La Ville et son CPAS veulent confier les crèches, les maisons de repos et les aides à domicile à l'intercommunale pour booster la politique sociale. Explications.

Crèches, maison de repos, aides à domicile… Les besoins sont criants. Pourtant, aujourd’hui, la Ville de Mons et son CPAS sont bloqués dans leurs investissements, même lorsque l’activité est rentable.

"La Ville est sous plan de gestion", rappelle le bourgmestre Nicolas Martin. "Cela veut dire que le CRAC nous impose, à juste titre, des balises qui ne nous permettent pas d’investir au-delà de nos capacités. Mais cela a pour conséquences que nous n’avons pas pu engager deux nouvelles aides à domicile, même si ces emplois rapportent et s’autofinancent. Même chose pour la construction d’une nouvelle maison de repos par exemple, il faudrait faire un choix avec cet investissement et d’autres tout aussi nécessaires comme les voiries."
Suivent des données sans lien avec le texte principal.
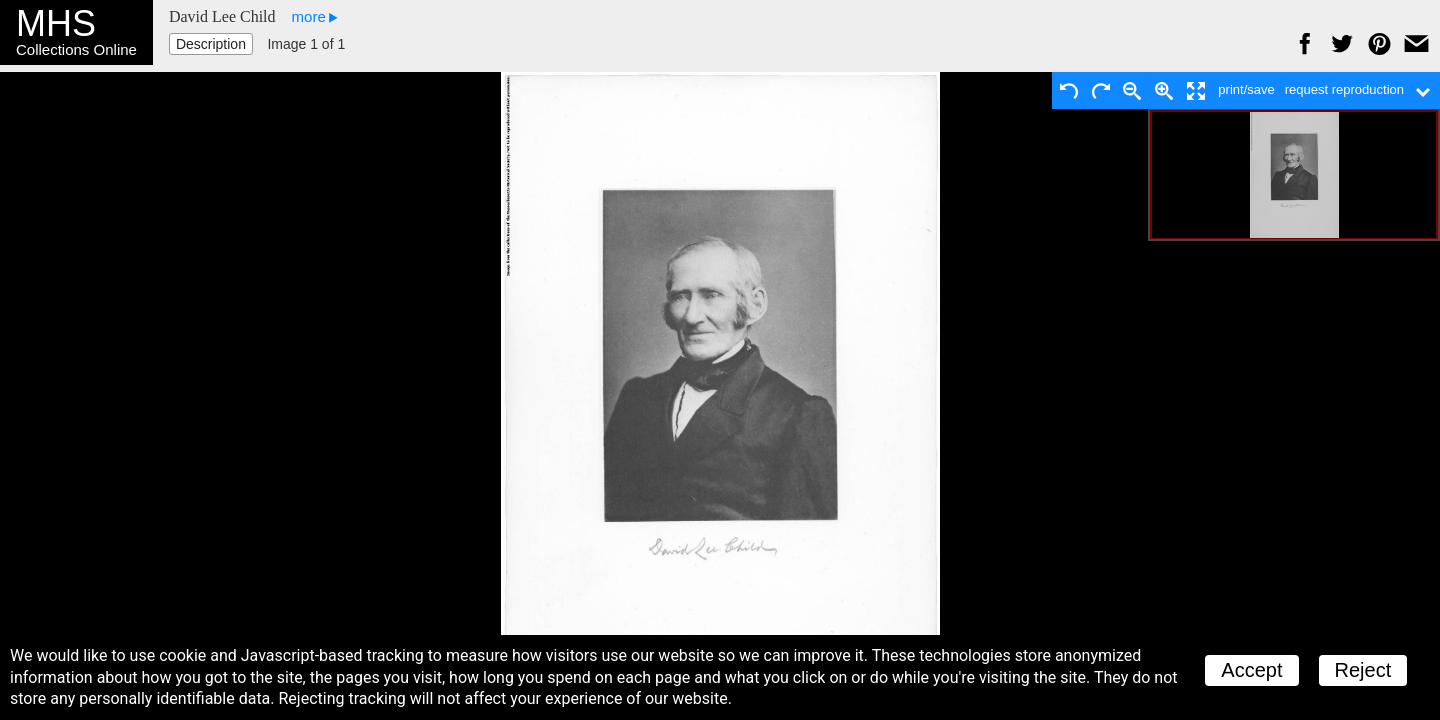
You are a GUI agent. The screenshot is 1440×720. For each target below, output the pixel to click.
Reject (1363, 670)
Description (211, 44)
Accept (1251, 670)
Pour sortir de cette impasse, les autorités montoises envisagent de transférer à l’intercommunale du CHU Ambroise-Paré une partie des services assurés par le CPAS. Les 5 crèches, les 2 maisons de repos et le service ACASA sont concernés.

"Ce transfert nous permettrait de développer une politique sociale plus ambitieuse en utilisant l’intercommunale Ambroise-Paré comme vecteur", poursuit Nicolas Martin. "L’intercommunale a une assise financière importante et pourrait développer de nouvelles structures, là où nous sommes bloqués par les balises budgétaires. Nous pourrions aussi élargir le rayon géographique de cette politique sociale. Les communes du Borinage sont représentées au sein de l’intercommunale. Dans un premier temps, nous créerions un pilier extrahospitalier où le CPAS sera également représenté et aura toujours son mot à dire sur les services qui seront transférés. Ensuite, les communes qui le souhaitent pourront suivre l’exemple de Mons."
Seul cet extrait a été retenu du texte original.